The New York-based lender has dispatched Darren Spencer, the former chief operating officer of Morgan Stanley Private Wealth Management, to Tokyo to train staff and develop expertise at Japan’s largest lender. The two banks set up the Mitsubishi UFJ Morgan Stanley Securities Co. joint venture in 2010, which offers retail clients investment services.

At the end of December, the joint venture managed ¥40.7 trillion ($373 billion) of client assets, about a third of the amount held by Nomura Holdings Inc.’s retail segment. Morgan Stanley’s wealth business manages about $4 trillion of assets globally and employees about 16,000 financial advisers in the U.S.

“My mission is to impart that know-how, expertise so they can get the same successes here in Japan that we have seen in our wealth management business in the U.S.,” Spencer, Morgan Stanley’s head of Wealth Management Alliance, said in an interview. He will also help to create a digital platform for wealth management services, similar to the one the bank operates in the U.S.
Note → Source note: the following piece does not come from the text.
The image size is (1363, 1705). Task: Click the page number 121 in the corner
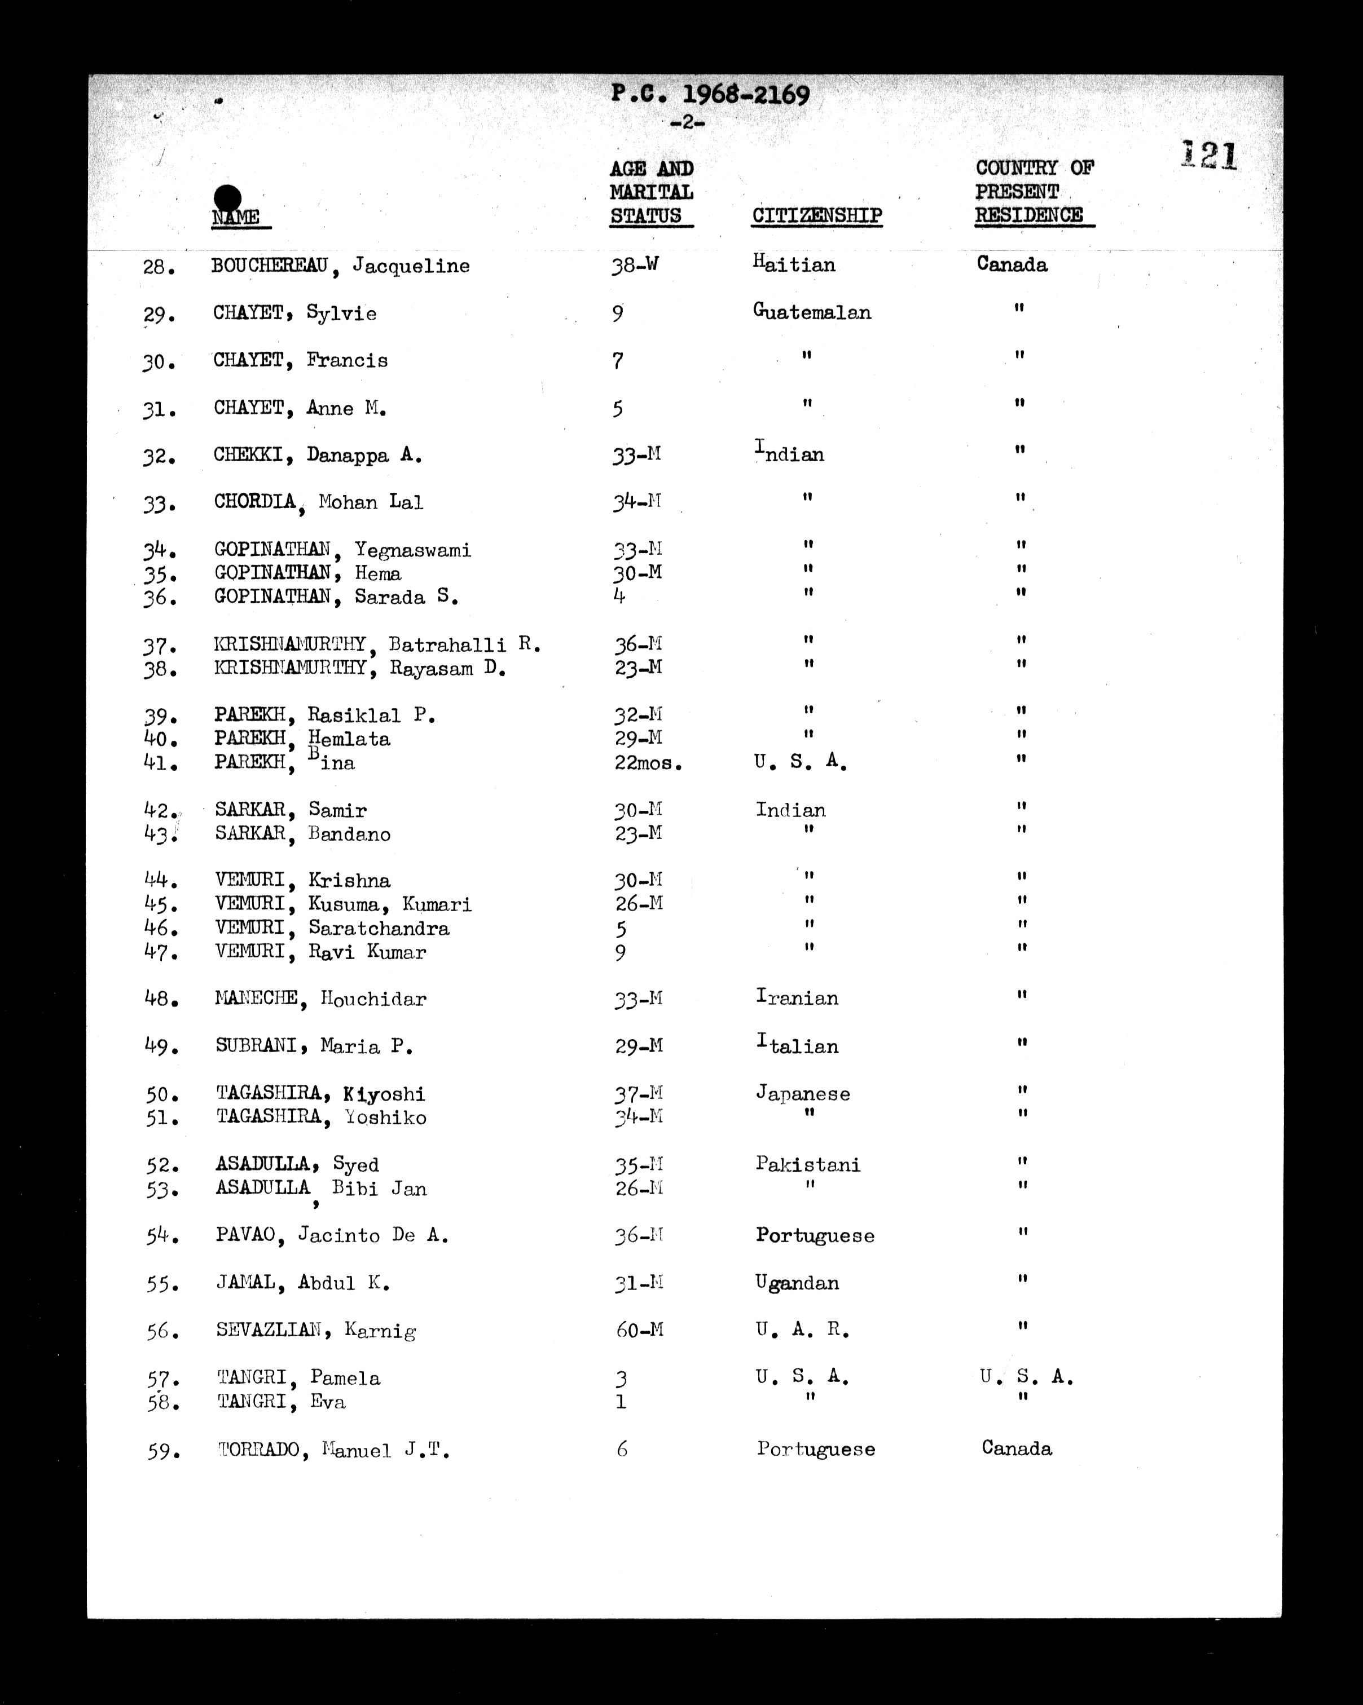(1209, 155)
Banks from Sumitomo Mitsui Financial Group Inc. to Goldman Sachs Group Inc. are stepping up efforts to manage more money for the wealthy in Japan where households hold more than half of their ¥1.95 quadrillion assets in cash and deposits, according to Bank of Japan data.

Spencer, who relocated in November and has worked at Morgan Stanley since 2009, will also help MUFG to move away from a “commission-based, product-push type of culture” that charges clients for each trade, to “more advice-based” services that take a fixed-rate fee for overseeing broad portfolios over the long term, he said.

Japanese brokerages have been under pressure to increase income from such wealth business as competition pushes commissions lower and regulators crack down on pushy sales tactics.

While the evolution will likely take time, that is “ultimately where the U.S. business and others have gotten to,” said Spencer, Morgan Stanley’s first Tokyo-stationed wealth management specialist. “I think the future here in Japan is very bright.”

The U.S. lender also operates another joint venture in Japan, which focuses on services such as international stock offerings and bond issuance. MUFG bought a $9 billion stake in the Wall Street firm in 2008 and is its biggest shareholder.